Paradox Interacitve zum Beispiel, jedes deren Publizierten Spiele der letzten Zeit ist vollgestopft mit DLC's.

Battletech, Cities in Motion, 
Cities: Skylines (26 DLC's, drei davon kostenlos, derzeitiger Gesamtpreis auf Steam: 184€ nur die DLC's), 
Surviving Mars (9 DLC's, einer davon kostenlos, Gesamtpreis: 96€) 
Europa Universalis (Teil 4 hat ganze 31 DLC's und nur drei davon sind kostenlos, Gesamtpreis 341€), 
Stellaris (15 DLC's, davon einer kostenlos, Gesamtpreis: 150€)


Und das sind nur ein paar wenige Beispiele und die DLC's fühlen sich auch häufig so an als wären sie einfach rausgeschnitten aus dem Grundspiel.


Edit: 
Und andere aus der Liste sind entweder unrelevant oder nichtmal Publisher im eigentlichen Sinne. Wargaming ist Entwickler, kein Publisher.
 Konami hat meines Wissens schon länger kein Spiel mehr Publiziert, das gleiche gilt für Sony Interactive Entertainment und warum nur Zynga als einziger Browser/Mobil Publisher dabei ist versteh ich auch nicht ganz.


----------



## Galford (18. Dezember 2019)

Jeretxxo schrieb:


> Und andere aus der Liste sind entweder unrelevant oder nichtmal Publisher im eigentlichen Sinne. Wargaming ist Entwickler, kein Publisher.
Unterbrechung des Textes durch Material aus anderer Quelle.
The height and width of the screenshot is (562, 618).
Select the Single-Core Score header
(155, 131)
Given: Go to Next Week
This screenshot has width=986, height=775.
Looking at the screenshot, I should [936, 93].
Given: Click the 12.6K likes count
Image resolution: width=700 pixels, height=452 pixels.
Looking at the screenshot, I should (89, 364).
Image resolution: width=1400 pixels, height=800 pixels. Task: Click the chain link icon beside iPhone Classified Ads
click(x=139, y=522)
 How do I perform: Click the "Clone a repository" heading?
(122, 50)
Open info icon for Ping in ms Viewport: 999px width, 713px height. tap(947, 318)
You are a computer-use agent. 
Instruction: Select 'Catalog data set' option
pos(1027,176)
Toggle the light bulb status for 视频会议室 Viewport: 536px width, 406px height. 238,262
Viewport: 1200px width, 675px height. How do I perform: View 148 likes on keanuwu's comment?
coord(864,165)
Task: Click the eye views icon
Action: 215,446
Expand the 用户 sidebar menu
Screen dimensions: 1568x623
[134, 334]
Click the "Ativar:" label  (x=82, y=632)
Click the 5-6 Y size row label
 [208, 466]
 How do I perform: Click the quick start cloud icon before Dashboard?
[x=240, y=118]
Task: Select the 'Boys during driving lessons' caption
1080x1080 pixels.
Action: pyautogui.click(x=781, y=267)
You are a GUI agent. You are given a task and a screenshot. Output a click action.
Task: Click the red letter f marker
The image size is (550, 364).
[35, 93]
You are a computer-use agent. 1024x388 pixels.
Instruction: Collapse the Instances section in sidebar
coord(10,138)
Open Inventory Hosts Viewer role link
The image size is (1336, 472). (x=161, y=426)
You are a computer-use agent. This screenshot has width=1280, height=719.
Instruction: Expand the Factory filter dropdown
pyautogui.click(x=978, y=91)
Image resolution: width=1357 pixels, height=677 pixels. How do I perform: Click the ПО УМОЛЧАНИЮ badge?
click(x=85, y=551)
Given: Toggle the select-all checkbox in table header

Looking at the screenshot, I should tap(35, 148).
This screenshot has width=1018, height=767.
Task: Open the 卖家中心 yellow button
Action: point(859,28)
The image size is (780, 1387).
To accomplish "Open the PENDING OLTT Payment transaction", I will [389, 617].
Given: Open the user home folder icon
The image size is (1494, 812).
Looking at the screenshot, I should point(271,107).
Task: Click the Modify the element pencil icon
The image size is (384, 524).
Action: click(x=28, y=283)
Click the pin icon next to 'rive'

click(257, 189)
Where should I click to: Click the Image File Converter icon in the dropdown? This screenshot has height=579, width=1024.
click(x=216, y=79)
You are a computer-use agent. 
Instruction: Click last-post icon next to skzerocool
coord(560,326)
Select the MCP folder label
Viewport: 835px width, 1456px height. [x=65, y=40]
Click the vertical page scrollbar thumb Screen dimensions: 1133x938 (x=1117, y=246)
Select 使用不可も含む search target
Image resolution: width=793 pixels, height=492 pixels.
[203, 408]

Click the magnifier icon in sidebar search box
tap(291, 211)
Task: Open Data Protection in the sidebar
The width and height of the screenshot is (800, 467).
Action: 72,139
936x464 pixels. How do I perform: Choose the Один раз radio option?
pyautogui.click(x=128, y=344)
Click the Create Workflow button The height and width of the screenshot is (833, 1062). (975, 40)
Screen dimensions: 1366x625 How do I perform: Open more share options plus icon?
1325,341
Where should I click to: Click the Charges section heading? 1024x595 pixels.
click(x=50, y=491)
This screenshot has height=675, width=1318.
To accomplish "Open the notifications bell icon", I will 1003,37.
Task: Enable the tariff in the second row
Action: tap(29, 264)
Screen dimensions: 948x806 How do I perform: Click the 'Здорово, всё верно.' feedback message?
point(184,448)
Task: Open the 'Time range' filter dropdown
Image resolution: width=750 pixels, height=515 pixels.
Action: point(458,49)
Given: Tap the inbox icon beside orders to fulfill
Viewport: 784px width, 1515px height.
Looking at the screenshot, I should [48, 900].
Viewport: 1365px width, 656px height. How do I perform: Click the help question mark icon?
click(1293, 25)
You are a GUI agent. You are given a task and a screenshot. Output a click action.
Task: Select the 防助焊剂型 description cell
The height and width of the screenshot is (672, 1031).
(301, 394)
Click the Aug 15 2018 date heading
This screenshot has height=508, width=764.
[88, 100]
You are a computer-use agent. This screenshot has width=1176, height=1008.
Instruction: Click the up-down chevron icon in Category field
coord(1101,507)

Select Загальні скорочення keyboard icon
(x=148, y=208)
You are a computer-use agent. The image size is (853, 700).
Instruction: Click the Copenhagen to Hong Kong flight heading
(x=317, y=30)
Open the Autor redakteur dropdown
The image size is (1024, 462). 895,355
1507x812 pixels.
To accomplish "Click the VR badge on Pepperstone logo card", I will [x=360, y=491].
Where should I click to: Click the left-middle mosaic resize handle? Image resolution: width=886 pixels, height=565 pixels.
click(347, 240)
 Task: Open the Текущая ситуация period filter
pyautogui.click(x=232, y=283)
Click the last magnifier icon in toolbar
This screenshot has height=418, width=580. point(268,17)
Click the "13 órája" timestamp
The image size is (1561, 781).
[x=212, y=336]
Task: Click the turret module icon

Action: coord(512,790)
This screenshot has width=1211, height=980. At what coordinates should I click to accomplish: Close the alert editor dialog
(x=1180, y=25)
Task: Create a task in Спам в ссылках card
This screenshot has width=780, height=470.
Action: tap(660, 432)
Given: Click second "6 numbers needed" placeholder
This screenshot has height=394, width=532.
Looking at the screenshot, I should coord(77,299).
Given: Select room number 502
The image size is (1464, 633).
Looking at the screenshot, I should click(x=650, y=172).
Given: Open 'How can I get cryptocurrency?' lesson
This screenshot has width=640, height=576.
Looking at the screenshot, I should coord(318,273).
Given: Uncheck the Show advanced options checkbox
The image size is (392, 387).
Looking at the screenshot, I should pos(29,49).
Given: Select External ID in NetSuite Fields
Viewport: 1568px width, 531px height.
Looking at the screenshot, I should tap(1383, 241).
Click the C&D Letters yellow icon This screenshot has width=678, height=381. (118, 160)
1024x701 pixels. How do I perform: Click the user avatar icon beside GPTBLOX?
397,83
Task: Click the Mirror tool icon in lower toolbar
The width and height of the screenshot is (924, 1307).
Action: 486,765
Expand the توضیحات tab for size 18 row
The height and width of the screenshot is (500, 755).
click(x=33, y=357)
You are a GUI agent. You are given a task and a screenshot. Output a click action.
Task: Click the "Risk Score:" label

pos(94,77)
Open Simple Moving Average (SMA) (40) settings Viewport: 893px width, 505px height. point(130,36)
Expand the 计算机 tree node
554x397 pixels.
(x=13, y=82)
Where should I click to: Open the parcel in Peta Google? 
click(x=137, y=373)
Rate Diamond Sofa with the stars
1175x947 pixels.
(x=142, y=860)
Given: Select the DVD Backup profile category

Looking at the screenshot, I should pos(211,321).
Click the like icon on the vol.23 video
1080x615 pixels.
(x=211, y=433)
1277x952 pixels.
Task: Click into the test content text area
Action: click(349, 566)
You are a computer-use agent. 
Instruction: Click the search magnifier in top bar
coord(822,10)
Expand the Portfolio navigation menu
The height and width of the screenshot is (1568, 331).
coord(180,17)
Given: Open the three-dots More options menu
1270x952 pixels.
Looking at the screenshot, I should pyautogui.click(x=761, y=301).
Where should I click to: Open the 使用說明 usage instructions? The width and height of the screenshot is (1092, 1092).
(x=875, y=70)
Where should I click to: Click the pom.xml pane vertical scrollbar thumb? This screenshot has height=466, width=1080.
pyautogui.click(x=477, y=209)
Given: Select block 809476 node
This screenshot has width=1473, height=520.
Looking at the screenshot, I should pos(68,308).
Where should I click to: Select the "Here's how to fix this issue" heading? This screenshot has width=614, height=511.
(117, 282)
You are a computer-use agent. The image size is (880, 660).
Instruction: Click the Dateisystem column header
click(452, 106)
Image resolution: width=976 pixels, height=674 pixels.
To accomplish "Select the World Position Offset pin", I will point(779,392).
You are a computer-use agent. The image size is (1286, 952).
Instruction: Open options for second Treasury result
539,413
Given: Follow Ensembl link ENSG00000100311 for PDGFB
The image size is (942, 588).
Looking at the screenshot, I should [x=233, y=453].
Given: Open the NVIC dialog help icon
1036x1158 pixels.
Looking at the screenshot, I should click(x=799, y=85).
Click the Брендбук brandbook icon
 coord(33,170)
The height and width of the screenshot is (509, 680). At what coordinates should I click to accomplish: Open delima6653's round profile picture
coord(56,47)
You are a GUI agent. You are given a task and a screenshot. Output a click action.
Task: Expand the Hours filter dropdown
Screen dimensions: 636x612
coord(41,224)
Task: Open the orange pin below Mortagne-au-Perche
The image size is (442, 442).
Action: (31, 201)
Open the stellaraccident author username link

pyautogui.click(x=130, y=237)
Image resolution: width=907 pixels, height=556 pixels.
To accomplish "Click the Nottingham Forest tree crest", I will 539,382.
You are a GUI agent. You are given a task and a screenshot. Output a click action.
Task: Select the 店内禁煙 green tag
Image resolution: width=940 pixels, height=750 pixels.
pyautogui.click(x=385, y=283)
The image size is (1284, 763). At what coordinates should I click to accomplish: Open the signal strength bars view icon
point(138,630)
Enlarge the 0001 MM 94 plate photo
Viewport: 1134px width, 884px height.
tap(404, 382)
Auf der offiziellen Webseite von Wargaming steht: 


> _An award-winning online game developer and publisher._​


About | Wargaming

Aber du kennst dich da sicherlich besser aus, als Wargaming selbst.​


----------



## Nightslaver (18. Dezember 2019)

Jeretxxo schrieb:


> Wargaming ist Entwickler, kein Publisher.



Doch sie treten auch als Publisher für F2P & Onlinespiele auf (man muss sich ja ein Standbein schaffen wenns irgendwann in Zukunft mal nicht mehr mit WoT & WoWs läuft).

Aktuell natürlich vorrangig für ihre eigenen Titel, zum anderen aber haben sie auch für Sony & Creative Assembly Studios Total War: Arena gepublished.
Grundsätzlich aber könnten externe Entwickler ihre Spiele über Wargaming publishen lassen.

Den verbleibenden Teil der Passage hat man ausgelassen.